KÖY
ENSTİTÜLERİNİN EĞİTİM İLKELERİ (*)
Recep Nas
Köy enstitülerinin üç ana eğitim ilkesi
vardır:
1. İş eğitimi
2. Kişilik eğitimi
3. Demokrasi eğitimi
İş Eğitimi
Köy enstitülerindeki eğitim, iş için, iş içinde, işle eğitim… Kısacası,
üretim için eğitim… Önce öğren, sonra yap, bu değil. Öğrenciler yaparken,
üretirken, yaratırken eğitiliyorlardı.
Kafa-kol işbirliği vardı, İ. Hakkı
Tonguç, ”Elinizden çıkan iş önce kafanızdan çıkmalı” diyordu. Ezber yoktu. Ezber, anlamadan,
sorgulamadan kabullenip bellemedir. (Nas, 2006a:76) Montaigne’in dediği gibi,
iyi kafa dolu kafa değildir, işleyen kafadır. Köy enstitülü sorar, sorgular,
eleştirirdi. Üretici, yaratıcı oluyordu, kendine de topluma da yabancılaşmadan…
Köy enstitüsünde öğrenciler kolay, rahat,
başkasının sırtından kazanmayı değil, kısacası köşe dönmeciliği değil; iş
başarmayı, ürün vermeyi, yapıt yaratmayı, kendini ve çevresini değiştirmeyi
öğreniyorlardı. Anahtar sözcük imeceydi. Hasan Âli Yücel, bir kişinin dev
adımlarını değil, bin kişinin insan adımlarını yeğliyordu.
Herkes, her işini kendisi yapıyordu, bu
da onlara özgüven kazandırıyordu. Eğitici değeri olmayan işler dışında hizmetli
kullanılmıyordu. Emek yüceltiliyordu, emekti en yüce değer.
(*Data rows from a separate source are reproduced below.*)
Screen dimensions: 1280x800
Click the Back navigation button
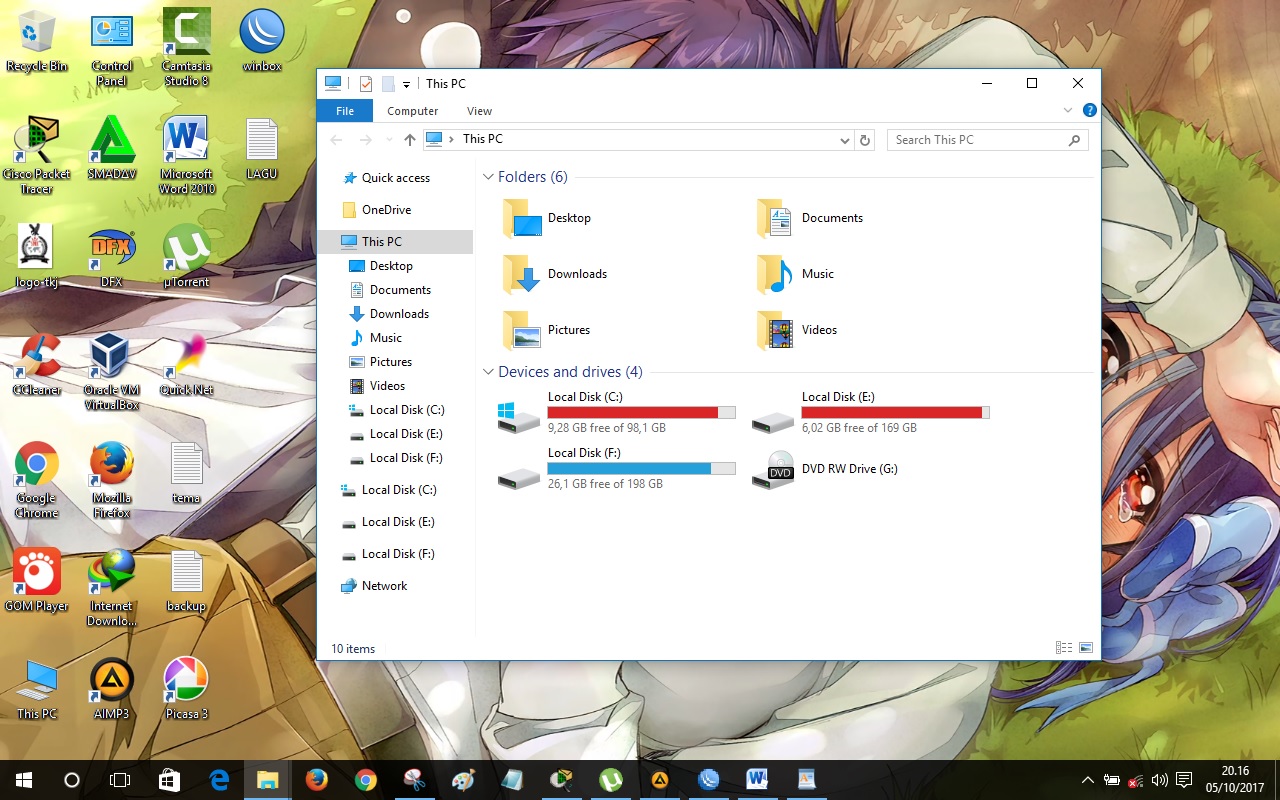pyautogui.click(x=336, y=139)
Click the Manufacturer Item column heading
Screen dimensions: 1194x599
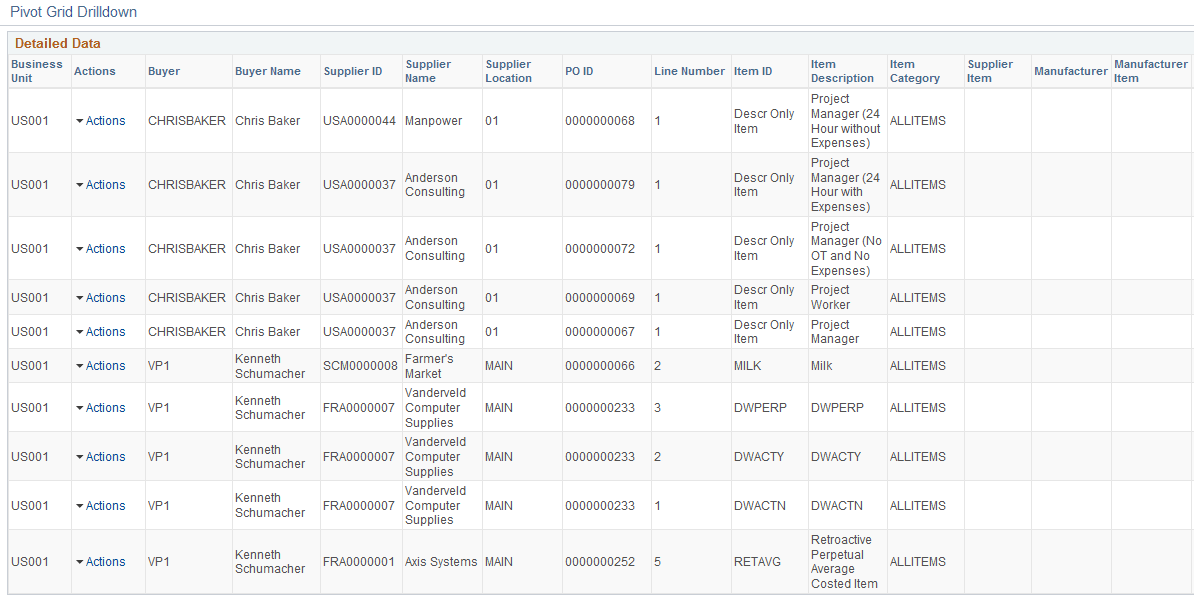1150,70
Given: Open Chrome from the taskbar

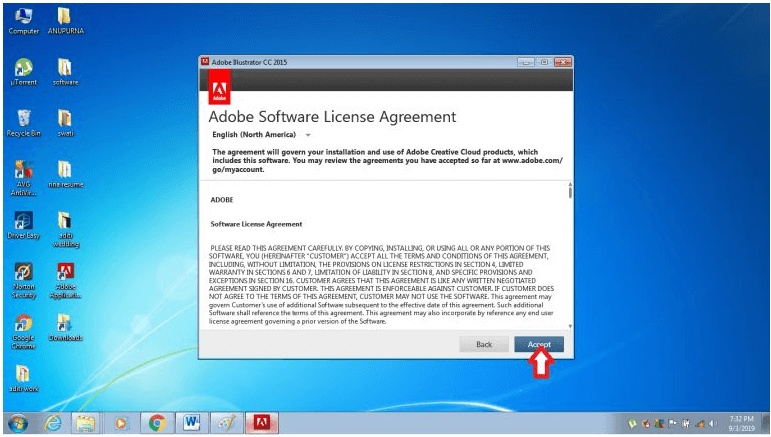Looking at the screenshot, I should tap(157, 423).
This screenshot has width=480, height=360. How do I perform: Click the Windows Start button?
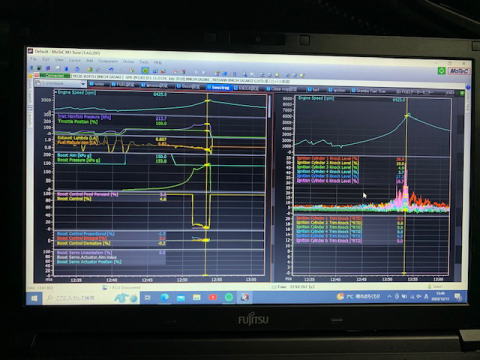[34, 298]
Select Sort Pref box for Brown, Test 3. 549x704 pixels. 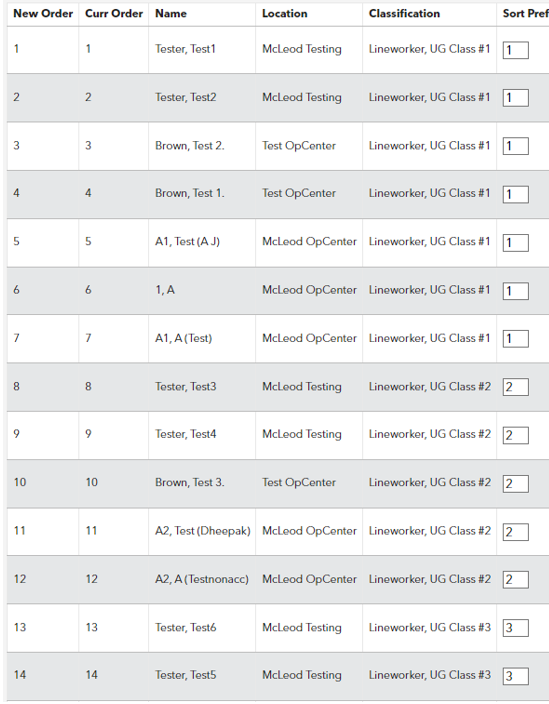515,484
Savsöz şuydu:
Bayramlarda çalışalım, bayramlar için…
Eğitimde fiziksel koşullar önemli,
program, yöntemler, araçlar da önemli, ama ille de öğretmen-öğrenci
işbirliğiyle oluşturulacak olan ruhsal ortam, hava… Öğretme, öğrenme
sürecindeki en temel etken, öğretmen-öğrenci ilişkisinin niteliğidir çünkü.
(Gordon, 2001:4)
Okul iklimi, birikim ve etkileşim sonucu
belli bir süreç içinde oluşan o okula özgü bir kültürdür, zamanla oluşan yaşam
biçimidir, tutumları, kuralları, inançları, beklentileri, eğilimleri içerir.
Etkili okulda bu iklim, eğitim ve öğretimi geliştirici, bireysel öğrenmeyi,
gelişmeyi destekleyicidir.(Balcı,1993) Bu iklim köy enstitülerinde kurulmuştur,
öyle ki, ”Köy enstitülerinde uyumlu bir
aile havası vardı. Daha doğrusu, burası uygar denebilecek bir ailenin ta
kendisiydi. Büyükler küçükleri anlıyor ve seviyordu. Öğretmenler görevli olsun
olmasın öğrencilerin öğretim ve eğitimiyle baş başa, yan yanaydı. Öğretim zille
başlayıp zille bitmiyordu. Ayakta olunduğu sürece bu yönlü ilişkiler
kopmuyordu. Öğrenci işin, öğrenmenin hangi yerinde gereksinim duysa yanında
öğretmenini, yöneticisini bulabiliyordu. Sabah öğrenciden önce öğretmen
kalkıyor, gece onları yatırıp sonra kendisi uykuya gidiyordu.”(Özgen, 1993:
82) Enstitülerde öğretmenler öğrencilere ‘arkadaş’, küçükler büyüklere ‘abla,
ağabey’ diye seslenirlerdi.(Tonguç,1997:414)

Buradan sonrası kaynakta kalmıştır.